WORK ORDER - Within the entries below, find the portion that opens with the line containing "2077x775 pixels." and closes with the line containing "734x734 pixels.". Retype that portion exactly and only.

--- EXTRACTED MATERIAL Enclosed Below ---

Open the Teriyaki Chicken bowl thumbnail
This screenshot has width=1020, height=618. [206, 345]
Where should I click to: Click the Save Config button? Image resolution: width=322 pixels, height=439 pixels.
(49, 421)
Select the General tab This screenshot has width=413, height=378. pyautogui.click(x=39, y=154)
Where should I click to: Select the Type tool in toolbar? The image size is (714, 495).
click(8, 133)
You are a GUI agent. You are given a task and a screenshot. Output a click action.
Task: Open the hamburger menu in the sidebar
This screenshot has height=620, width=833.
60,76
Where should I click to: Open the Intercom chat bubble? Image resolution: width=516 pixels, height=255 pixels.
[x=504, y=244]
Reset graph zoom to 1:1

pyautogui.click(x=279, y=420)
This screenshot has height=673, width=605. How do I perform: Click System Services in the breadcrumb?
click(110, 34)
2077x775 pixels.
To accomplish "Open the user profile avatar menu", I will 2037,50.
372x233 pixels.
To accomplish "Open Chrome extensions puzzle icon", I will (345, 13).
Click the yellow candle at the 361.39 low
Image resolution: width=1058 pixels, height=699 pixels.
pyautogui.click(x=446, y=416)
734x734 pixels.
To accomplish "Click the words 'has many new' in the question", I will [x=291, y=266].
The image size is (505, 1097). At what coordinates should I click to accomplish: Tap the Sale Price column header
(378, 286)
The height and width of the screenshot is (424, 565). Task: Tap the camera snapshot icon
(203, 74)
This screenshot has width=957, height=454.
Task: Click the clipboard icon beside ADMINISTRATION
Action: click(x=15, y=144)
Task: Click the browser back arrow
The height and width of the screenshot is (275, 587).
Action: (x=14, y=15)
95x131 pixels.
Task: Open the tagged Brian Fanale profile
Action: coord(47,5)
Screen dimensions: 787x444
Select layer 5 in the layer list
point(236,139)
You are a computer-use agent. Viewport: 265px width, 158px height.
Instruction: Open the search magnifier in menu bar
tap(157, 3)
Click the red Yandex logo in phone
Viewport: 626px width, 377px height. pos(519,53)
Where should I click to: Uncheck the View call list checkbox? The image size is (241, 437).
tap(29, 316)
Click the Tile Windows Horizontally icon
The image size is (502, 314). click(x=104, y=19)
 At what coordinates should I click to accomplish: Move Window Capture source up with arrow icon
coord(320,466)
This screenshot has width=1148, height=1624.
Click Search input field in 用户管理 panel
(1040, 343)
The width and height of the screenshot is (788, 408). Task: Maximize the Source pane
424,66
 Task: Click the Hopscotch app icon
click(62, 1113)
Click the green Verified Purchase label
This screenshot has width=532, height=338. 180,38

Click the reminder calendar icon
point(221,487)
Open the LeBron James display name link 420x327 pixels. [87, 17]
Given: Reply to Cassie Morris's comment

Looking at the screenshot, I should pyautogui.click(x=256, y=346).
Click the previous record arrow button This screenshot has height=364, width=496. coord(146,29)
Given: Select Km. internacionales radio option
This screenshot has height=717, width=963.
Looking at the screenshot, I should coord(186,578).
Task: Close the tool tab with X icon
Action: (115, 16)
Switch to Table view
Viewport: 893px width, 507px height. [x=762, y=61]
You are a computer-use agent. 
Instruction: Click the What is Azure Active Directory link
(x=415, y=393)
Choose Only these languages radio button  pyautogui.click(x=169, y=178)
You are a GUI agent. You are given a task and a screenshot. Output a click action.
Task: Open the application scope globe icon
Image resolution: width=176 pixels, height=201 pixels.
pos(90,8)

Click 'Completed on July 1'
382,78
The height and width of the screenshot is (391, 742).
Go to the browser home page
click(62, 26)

--- End of Enclosed EXTRACTED MATERIAL ---

ANSWER TO THE PROBLEM -
2077x775 pixels.
To accomplish "Open the user profile avatar menu", I will 2037,50.
372x233 pixels.
To accomplish "Open Chrome extensions puzzle icon", I will (345, 13).
Click the yellow candle at the 361.39 low
Image resolution: width=1058 pixels, height=699 pixels.
pyautogui.click(x=446, y=416)
734x734 pixels.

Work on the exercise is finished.